必要时可用特异性单克隆乳胶或自动化仪器等相应鉴定卡作鉴定。
1. 溶血性检查
肺炎链球菌在厌氧或二氧化碳环境中溶血能力大大加强,草绿色溶血环很大,可与其他草绿色链球菌相区别。
2. Optochin(OP)敏感试验
optochin即乙基氢化叩卟啉,因结构似于奎宁,故又称为乙基氢化羟基奎宁。
该药对肺炎链球菌的作用机制是干扰其叶酸的合成。
optochin敏感试验方法似药敏试验。
挑取被检菌,密涂于血平板上,贴上含5μg/片的optochin纸片,置5~10%CO2的大气中(或烛缸),35℃孵育过夜。
抑菌环直径>=14mm为敏感,推断为肺炎链球菌。
抑菌环直径<>
也有例外,我们在实际工作中检出过耐optochin的肺炎链球菌,并发现大多数的缓症链球菌和部分口腔链球菌对optochin的抑菌环直径>=14mm。
应注意鉴别。
但大多数肺炎链球菌对苯唑西林(Oxacillin,OX)是敏感的(除外PRP),而缓症链球菌和口腔链球菌对OX耐药。
这可作为辅助鉴别点。
3. 胆汁溶菌试验
自溶酶是一种L-丙氨酸--N-乙酰胞壁酰胺酶,能切断肽聚糖上L-丙氨酸与N-乙酰胞壁酸间的连接键,从而破坏细胞壁,使菌溶解。

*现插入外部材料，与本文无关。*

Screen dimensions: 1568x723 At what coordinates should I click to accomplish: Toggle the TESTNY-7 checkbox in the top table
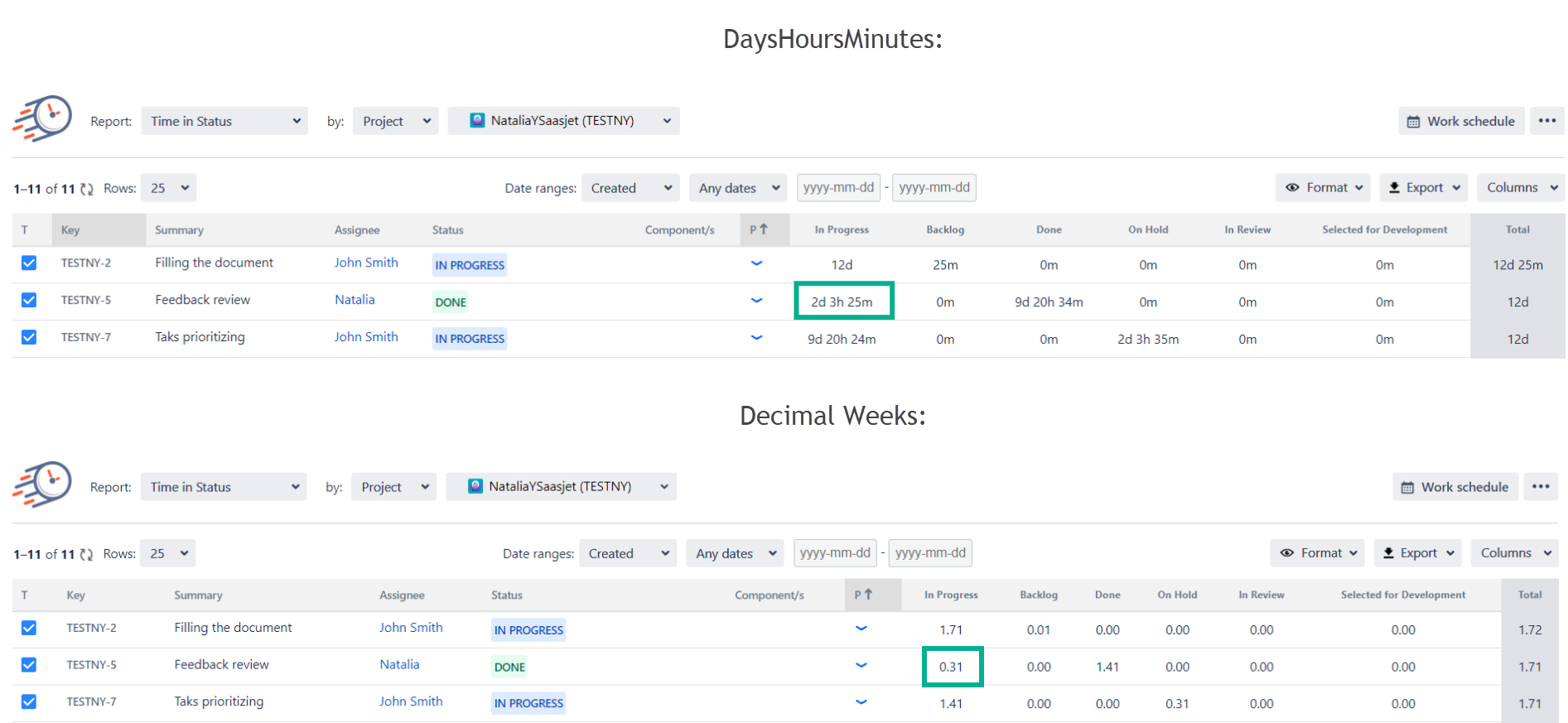coord(29,337)
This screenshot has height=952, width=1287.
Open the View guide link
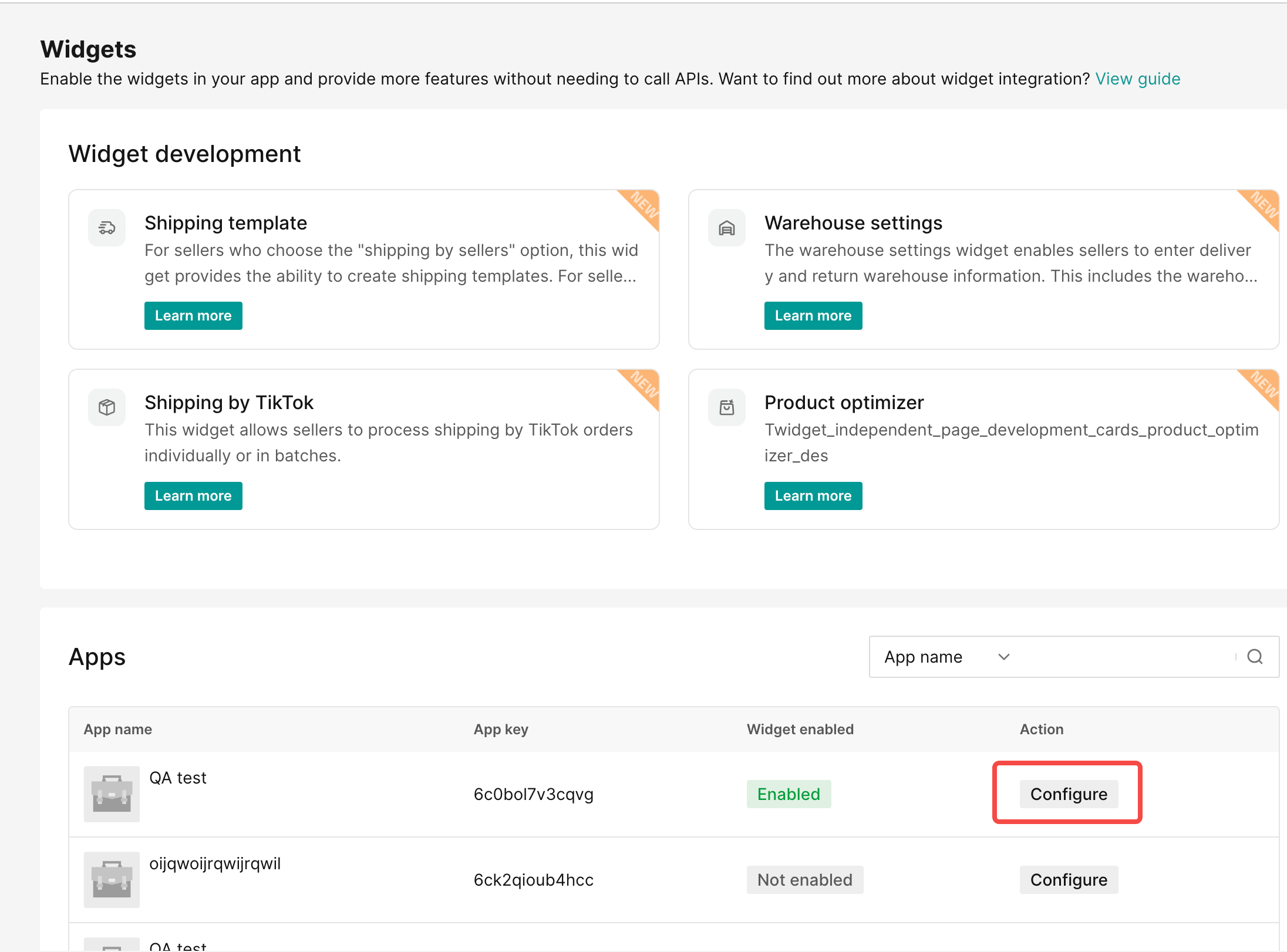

自溶酶在菌生长的稳定期被激活,也可被胆汁或胆盐等活性物质激活,从而促进培养物中的菌体溶解。
肺炎链球菌胆汁溶菌试验为阳性,甲型溶血性链球菌的胆汁溶菌试验为阴性。
(1)试管法:
取新鲜培养物分装于两支试管内(每支1ml),其中一支加入10%的去氧胆酸钠溶液0.1ml或纯牛胆汁0.2ml,另一支加入无菌盐水两滴(对照),15min后,阳性者细菌被溶解,试管内液体呈透明状,阴性者无变化。
(2)平皿法:
加一滴10%的去氧胆酸钠溶液或纯牛胆汁于被检菌菌苔上,15min后,阳性者细菌菌苔被溶解,阴性者无变化。
试验应有已知肺炎链球菌作阳性对照。
4.乳胶凝集试验
结果准确、快速、特异性高。
5. 荚膜肿胀试验
取一滴抗血清与一滴菌悬液混匀,加少量美蓝液混合后加盖片,室温10~20min后,用油镜检查,如查到菌体呈兰色,周围绕有界限明显未染色的膨大空白圈为阳性。
可用于肺炎链球菌的分型。
6. 凝集试验
包括血清凝集试验、SPA(葡萄球菌蛋白A)协同凝集试验、反向乳胶凝集试验等方法。
三、肺炎链球菌的药敏试验
K-B法:采用Mueller-Hinton琼脂+5%羊血培养基。
直接菌落悬液法(0.5麦氏单位菌液,在15分钟内接种完)作为接种液。
稀释法:包括琼脂稀释法、肉汤稀释法和Etest法。
培养条件:为35℃ 、5%CO2培养20~24小时。
质控菌株ATCC 49619。
1.肺炎链球菌的耐药机制
青霉素G耐药肺炎链球菌(PRP)的耐药机制是肺炎链球菌有6种青霉素结合蛋白(PBP)发生改变,因为PBP1a/1b和PBP2a/2x/2b是β-内酰胺类抗生素的作用靶位,改变后使PBP与青霉素G的结合力下降;
青霉素G耐药肺炎链球菌(PRP)始发现于1967年;
多重耐药肺炎链球菌(MDR)1977年首次在南非爆发流行。
肺炎链球菌对奎诺酮类抗生素的耐药主要是由该菌产生拓扑酶所致。
肺炎链球菌对大环内酯类抗生素的耐药机制主要为靶位的改变,即核糖体50S亚单位改变所致,由ersB(erythromycin resistance methylase)基因介导,其耐药表型为MLS,即对大环内酯类、林可酰胺类和链阳霉素B交叉耐药。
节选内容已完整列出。